Brainstorm synonyms that could also be used to describe your topic.
Spell out abbreviations.
It's rare that your first search will bring back perfect results. It takes trial and error to determine the best keywords, so be prepared to run multiple searches.
Put phrases in "quotation marks"
Only brings back results that have the words next to each other
Example: If you search mountain ranges, the database will retrieve articles that mention mountains and articles that also mention ranges, but not necessarily the term mountain ranges. However, if you search "mountain ranges," the database will retrieve results where the word "mountain" is next to the word "ranges" in the articles.
Search for all possible endings
Use an asterisk (*)
For example: Mountain* searches for
The words AND, OR, NOT are used to combine or exclude keywords in the search, resulting in more focused and productive results.
AND: Requires both keywords to be searched.

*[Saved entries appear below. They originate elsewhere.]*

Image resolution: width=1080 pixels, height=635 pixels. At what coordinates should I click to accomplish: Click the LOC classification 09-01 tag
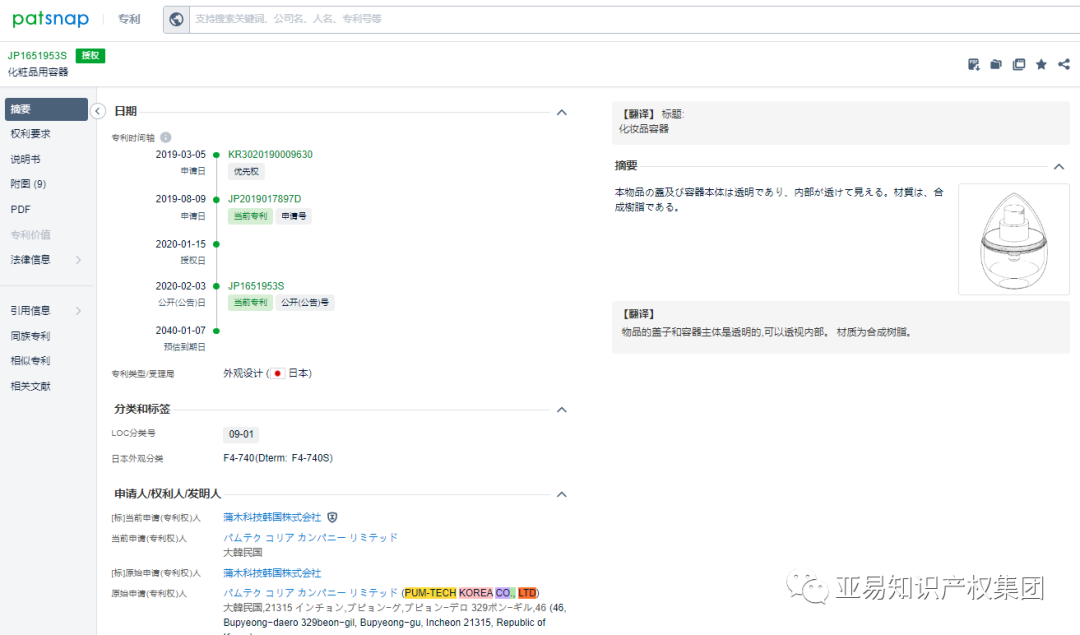[240, 433]
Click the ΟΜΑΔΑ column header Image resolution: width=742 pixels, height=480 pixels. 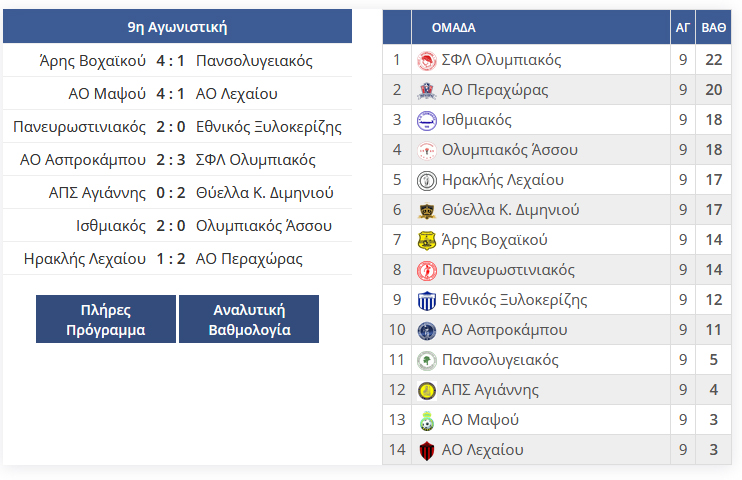point(453,27)
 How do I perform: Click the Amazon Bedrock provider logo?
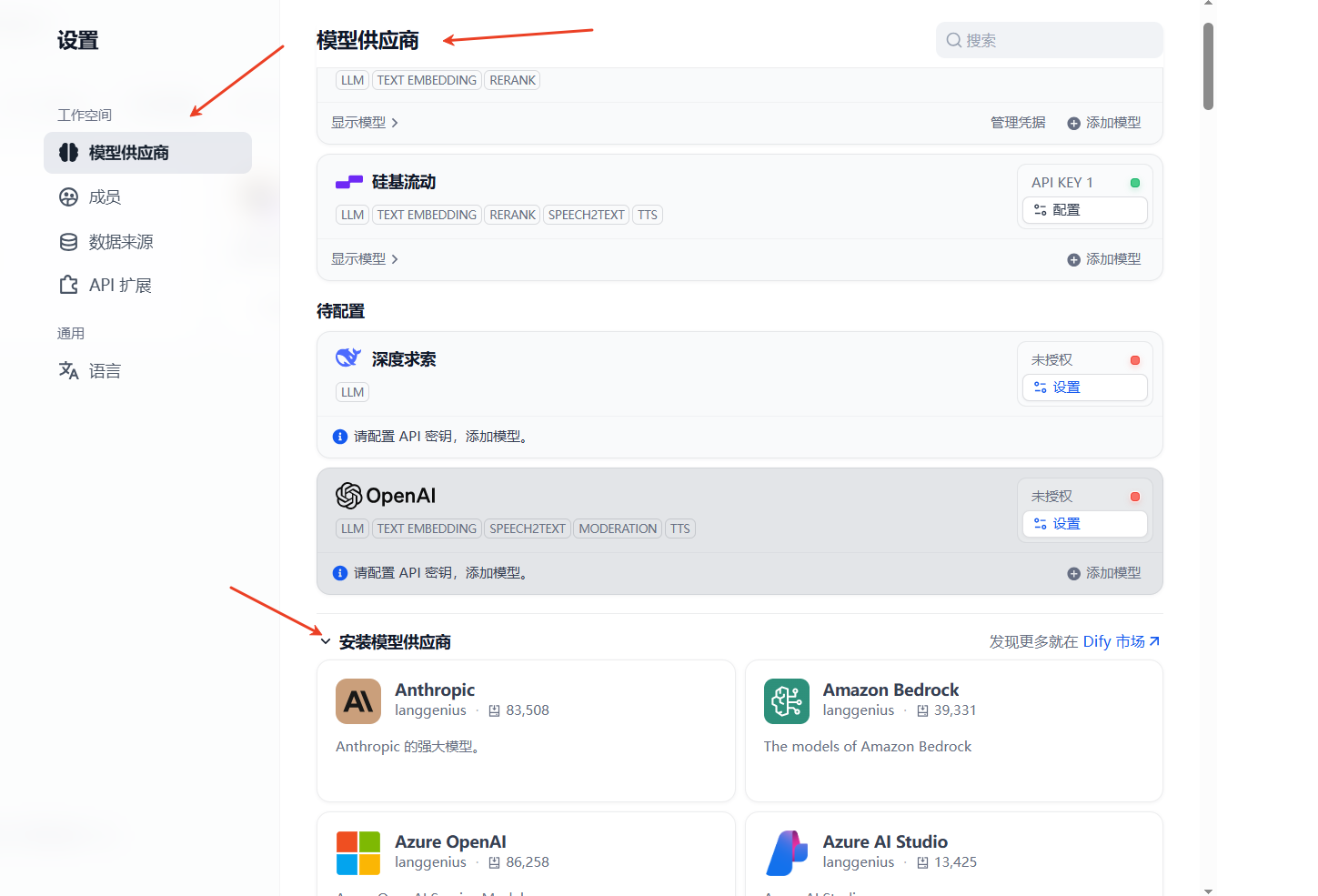(786, 701)
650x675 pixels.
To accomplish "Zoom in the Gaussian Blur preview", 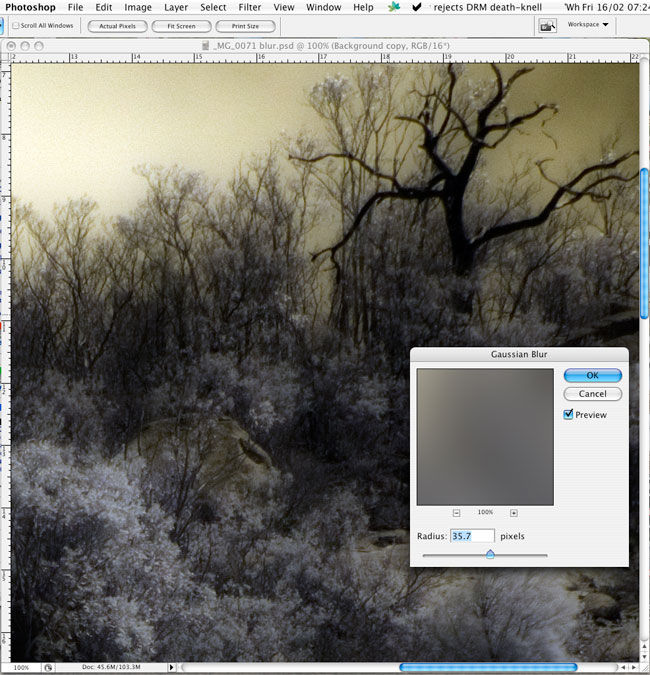I will click(x=514, y=512).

If an article contains one keyword but not the other, that article is not included in the results.
Narrows the search
OR: Requires either keyword to be searched. Any article that contains at least one of the keywords will be included in the results.
Broadens the search
NOT: Requires the first keyword to be searched, then any articles containing the second keyword will be subtracted from the results.
Use parentheses ( ) to enclose search strategies.
Search engines deal with search statements within the parentheses first, then apply any keywords that are not enclosed.